BEGIN Supplied passage
According to the Firebase documentation

Targets API level 16 (Jelly Bean) or later

Strange I hear you say. Well, that’s what I thought. Turned out it was due to the outdated Google Play Services on the emulator. I could not update it for some reason on the emulator so I ran up a Genymotion emulator, figured out how to install Google Play Services manually (again) and tested it there. It worked.

Text Alignment

As of API 17 there is an android:textAlignment attribute. Of course, I had to find all cases where this was present and also add the corresponding gravity attribute.

Lint error message

So again, we leverage Android Studio’s find feature and find where the offending attribute is used and also add the android:gravity tag:

android:textAlignment="textEnd"
android:gravity="end"

Notice the use of end here. The end and start values for gravity were added in 14. Result.

SpannableStringBuilder

As a result of a lint inspection, there was an error with SpannableStringBuilder. I was using the append(text:CharSequence!, what: Any!, flags: Int) method and this is only available from API level 21.

As a result, I leveraged previously written Kotlin extensions to make a compatible method:

fun SpannableStringBuilder.appendCompat(text: CharSequence, what: Any, flags: Int) : SpannableStringBuilder {
    return if (Build.VERSION.SDK_INT >= Build.VERSION_CODES.LOLLIPOP)
        this.append(text,what,flags)
    else {
        append(text)
        italiciseLast(text.toString())
    }
}

fun SpannableStringBuilder.italiciseLast(value: String) : SpannableStringBuilder =
        spanLastValue(StyleSpan(Typeface.ITALIC),value)

private fun SpannableStringBuilder.spanLastValue(what: Any,value:String) : SpannableStringBuilder {
    val start = toString().lastIndexOf(value)
    setSpan(what,start, start+value.length, Spanned.SPAN_INCLUSIVE_EXCLUSIVE)
    return this
}

Activity Transitions

I started an activity so that it would animate in. However, this is only available from API 21 and above. Lint reports this as an error so it needed to be fixed. Here is the current code. The method that shows the error is makeSceneTransitionAnimation.
END Supplied passage
BEGIN Data extract
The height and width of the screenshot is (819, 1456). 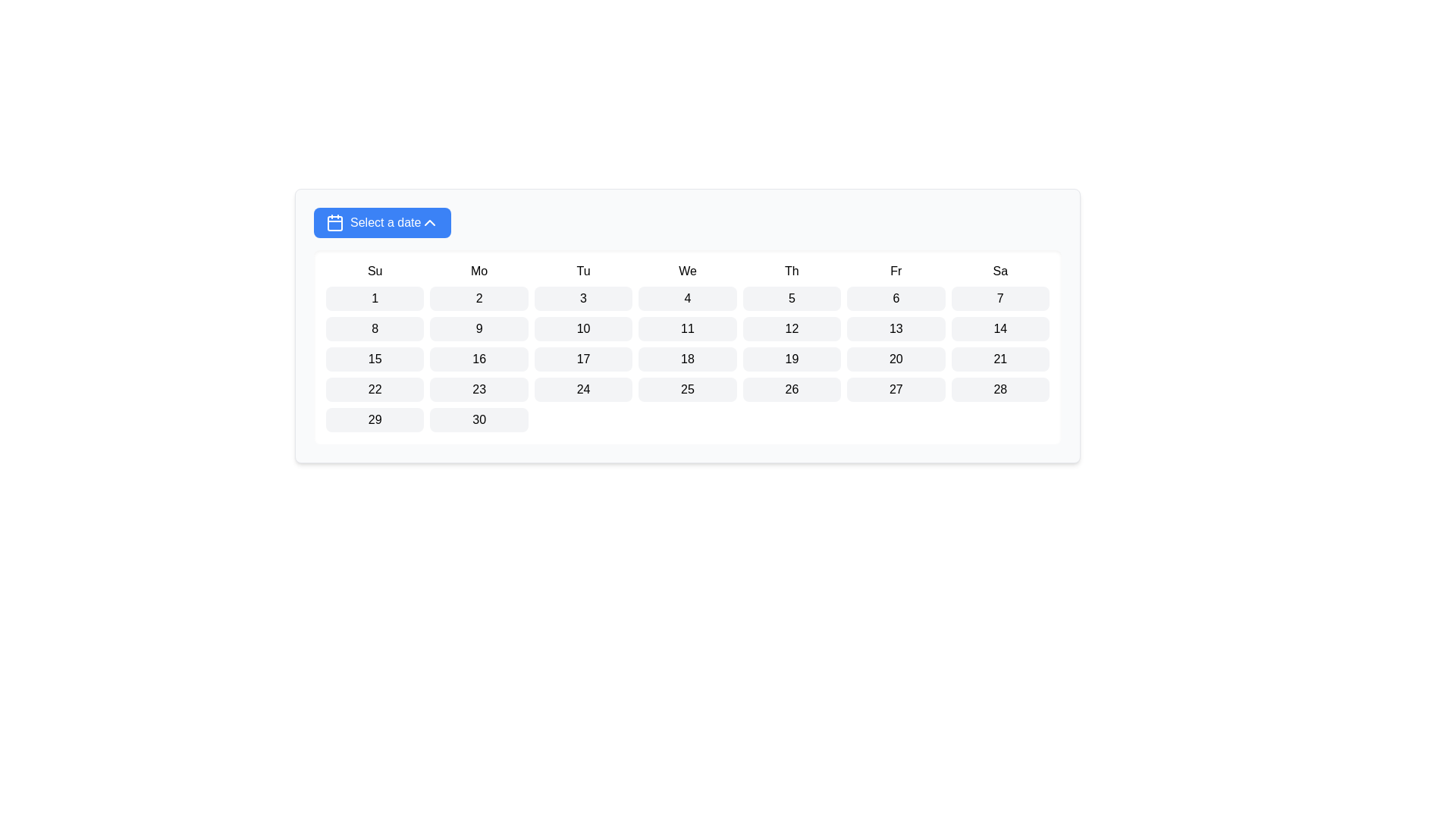 I want to click on the date selection icon located at the beginning of the horizontal layout preceding the text 'Select a date', so click(x=334, y=222).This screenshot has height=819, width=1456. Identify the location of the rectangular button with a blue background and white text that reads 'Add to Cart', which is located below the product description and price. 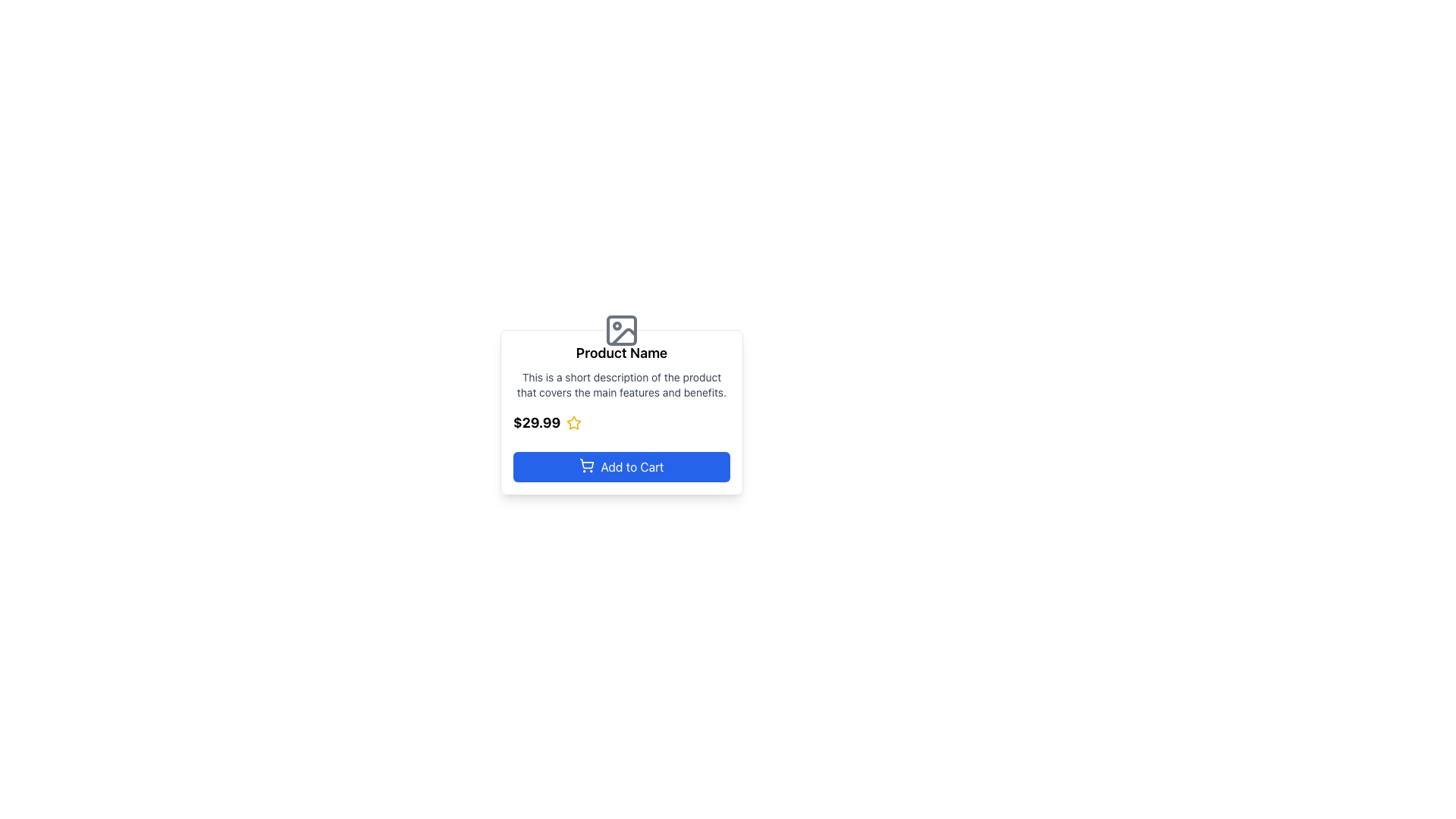
(622, 466).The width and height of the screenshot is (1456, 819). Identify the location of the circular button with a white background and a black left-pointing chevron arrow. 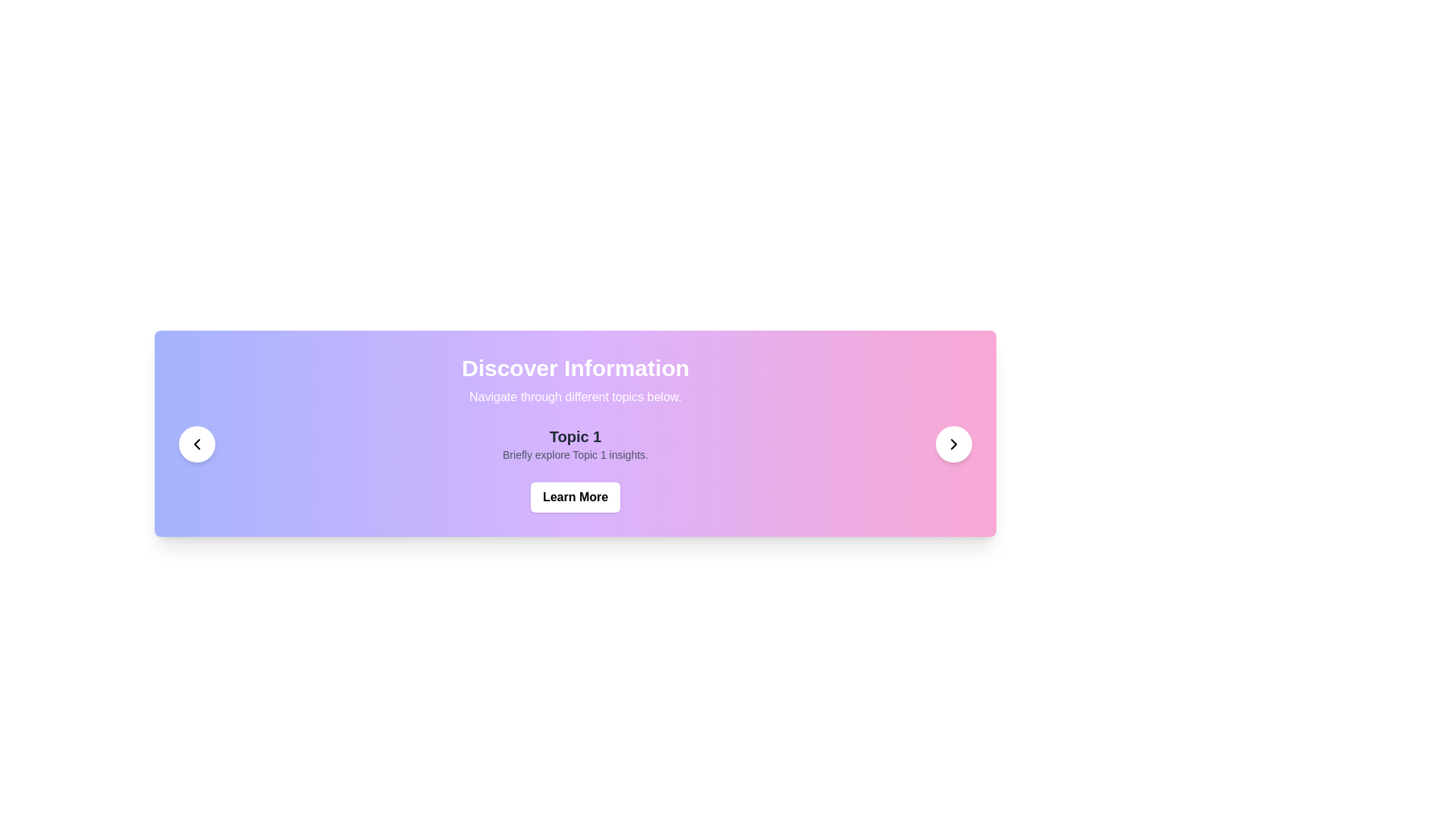
(196, 444).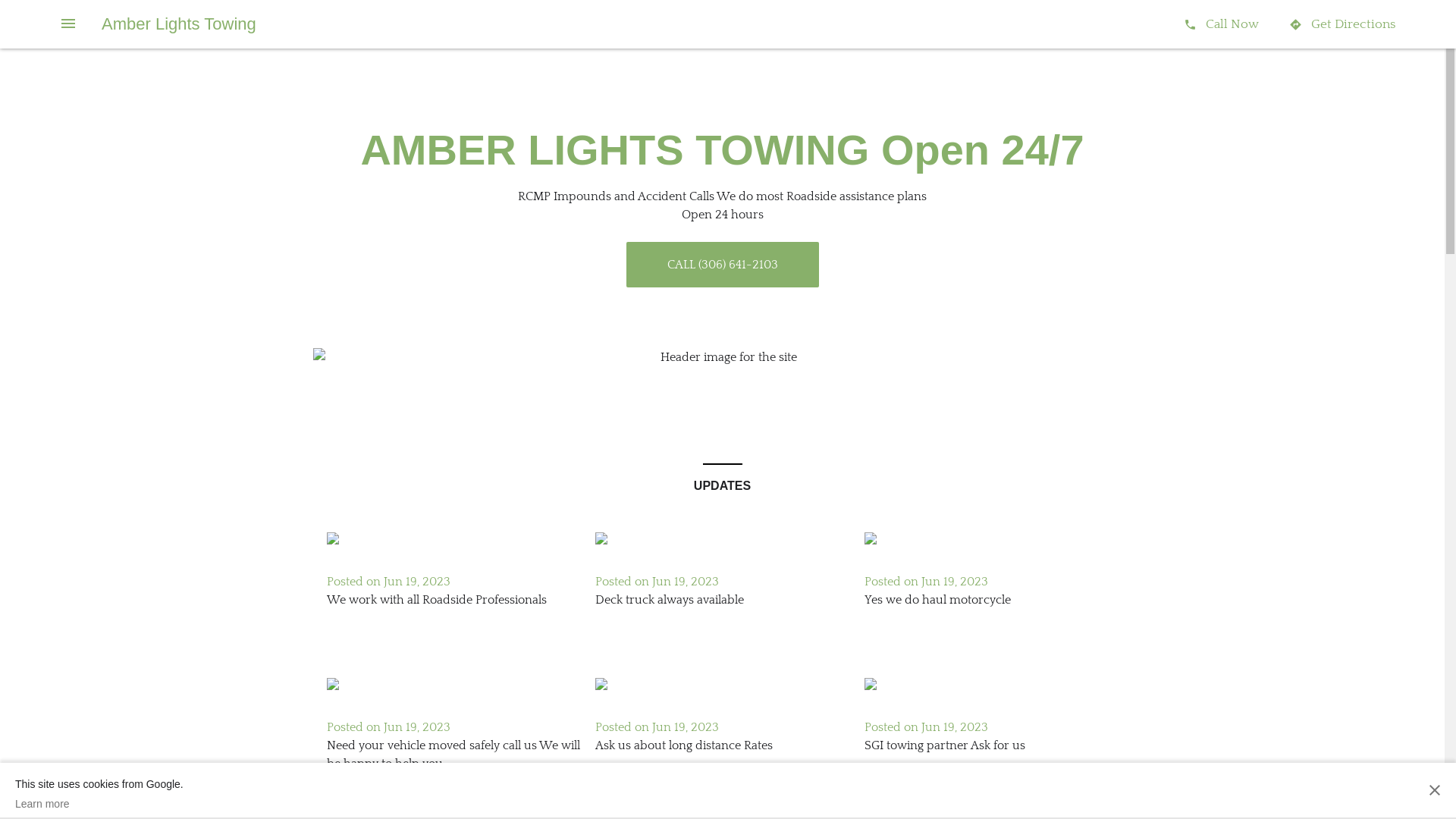 The width and height of the screenshot is (1456, 819). Describe the element at coordinates (388, 581) in the screenshot. I see `'Posted on Jun 19, 2023'` at that location.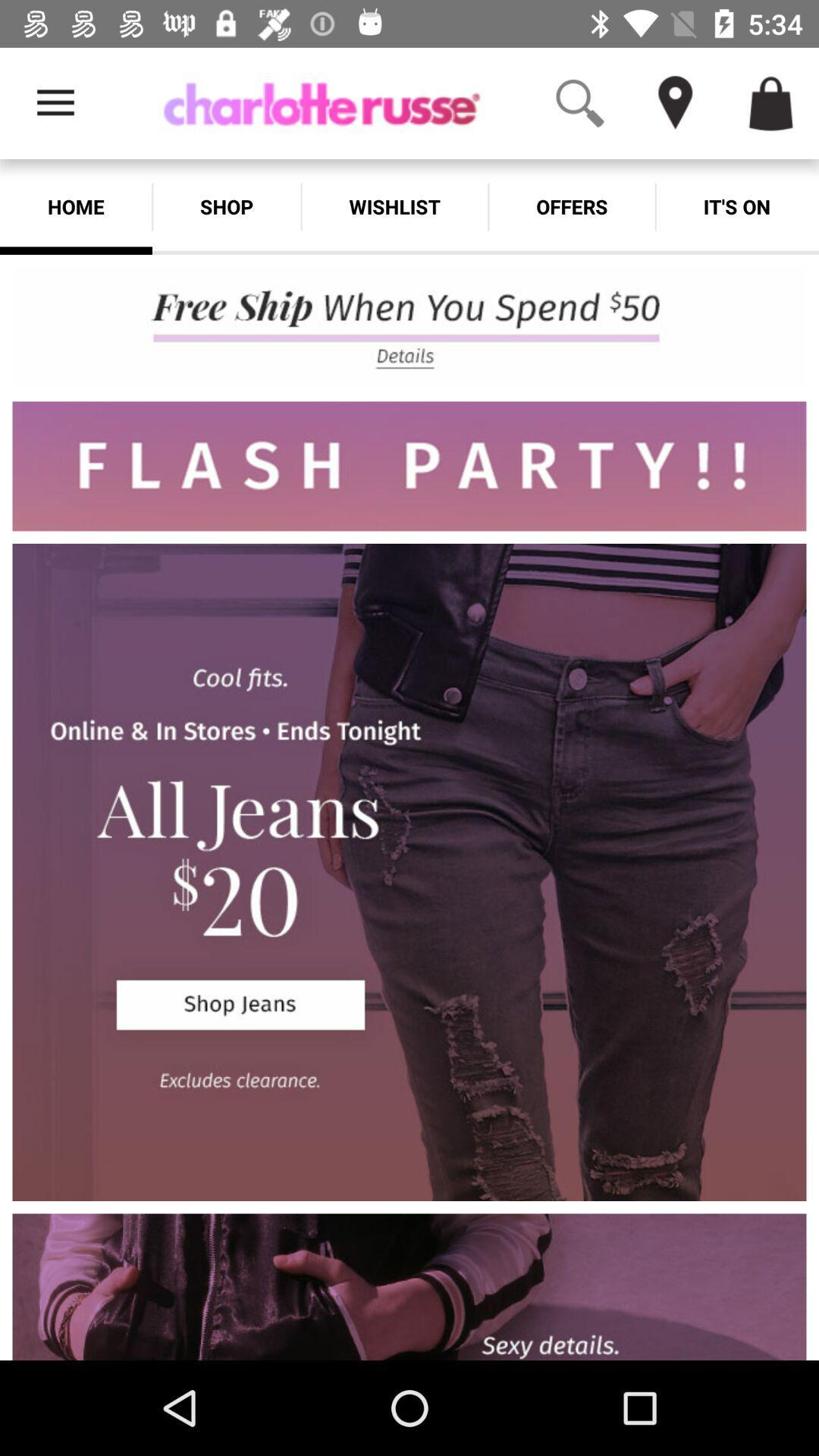  Describe the element at coordinates (76, 206) in the screenshot. I see `the home item` at that location.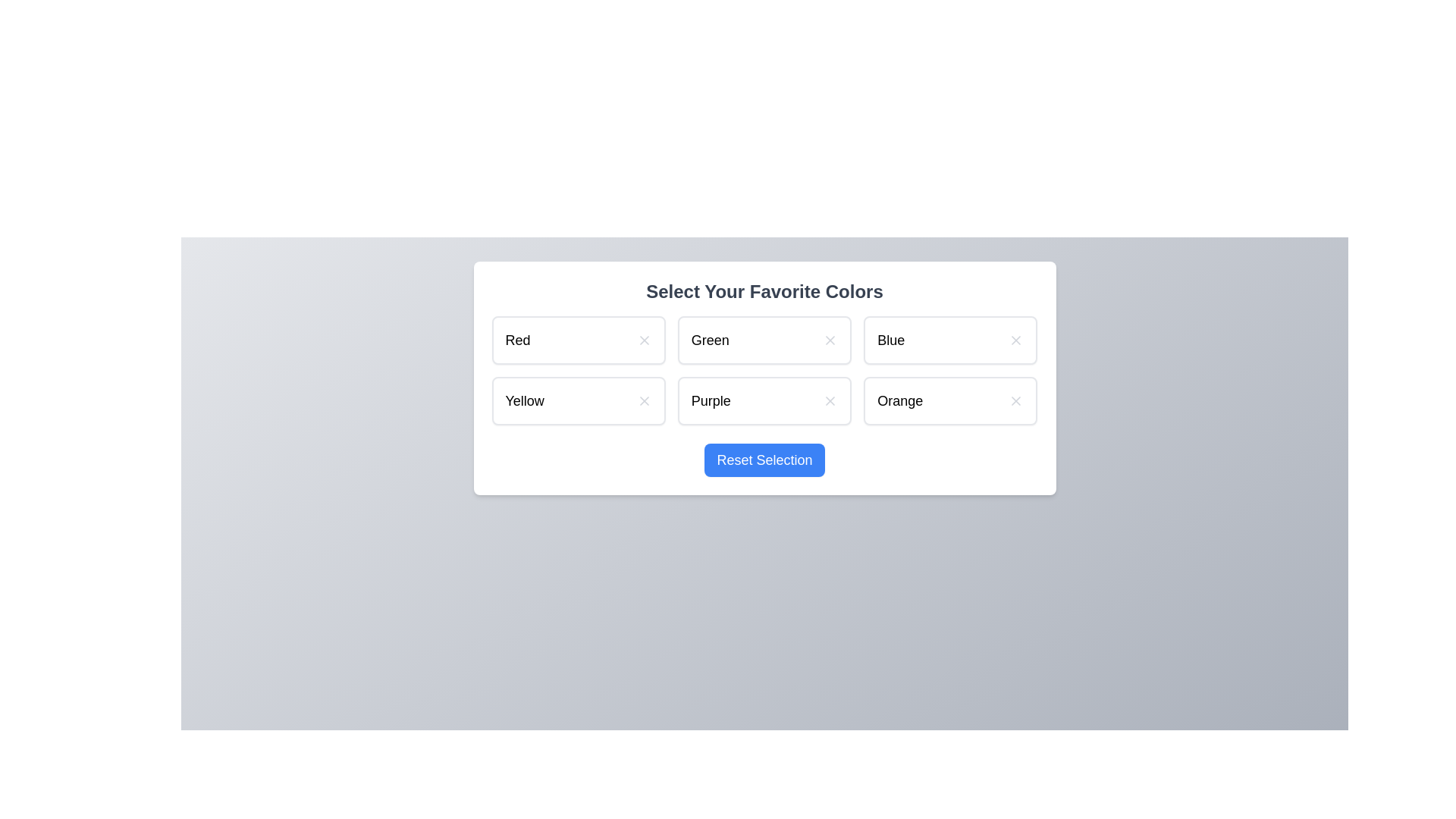  I want to click on the color Purple, so click(764, 400).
END Data extract
Continue the post about making an Android app work on older API levels, picking up right after its last sentence.

val options = ActivityOptions.makeSceneTransitionAnimation(activity)
                activity.startActivityForResult(MediaPickerActivity.launch(context,palette,
                        uet_lpci_comment_input.text.toString()),
                        REQUEST_CODE_EXTRA,options.toBundle())

So, I placed a conditional in there.

val intent = MediaPickerActivity.launch(context,palette,
                        uet_lpci_comment_input.text.toString())
                if (Build.VERSION.SDK_INT >= Build.VERSION_CODES.LOLLIPOP) {
                    val options = ActivityOptions.makeSceneTransitionAnimation(activity)
                    activity.startActivityForResult(intent, REQUEST_CODE_EXTRA, options.toBundle())
                } else activity.startActivityForResult(intent, REQUEST_CODE_EXTRA)

Lint

When you think you’re all done and ready, run lint. Just a quick ./gradlew lintAppDebug (or whatever your variant is) ad it will highlight any errors it may find. I did it and found a few I’d missed.

Conclusion

After what seemed initially like a daunting task, the reality was it wasn’t that difficult, just monotonous and time consuming.

Would I have catered for these older Android versions if I was to start again. No.

Up to this point, the project was aimed at 5.0 and above. The only reason I had to move backwards was because the business direction changed and resulted in a client pressure for us to support their devices.

I would much rather have a clean codebase than clutter it up with unnecessary compatibility code.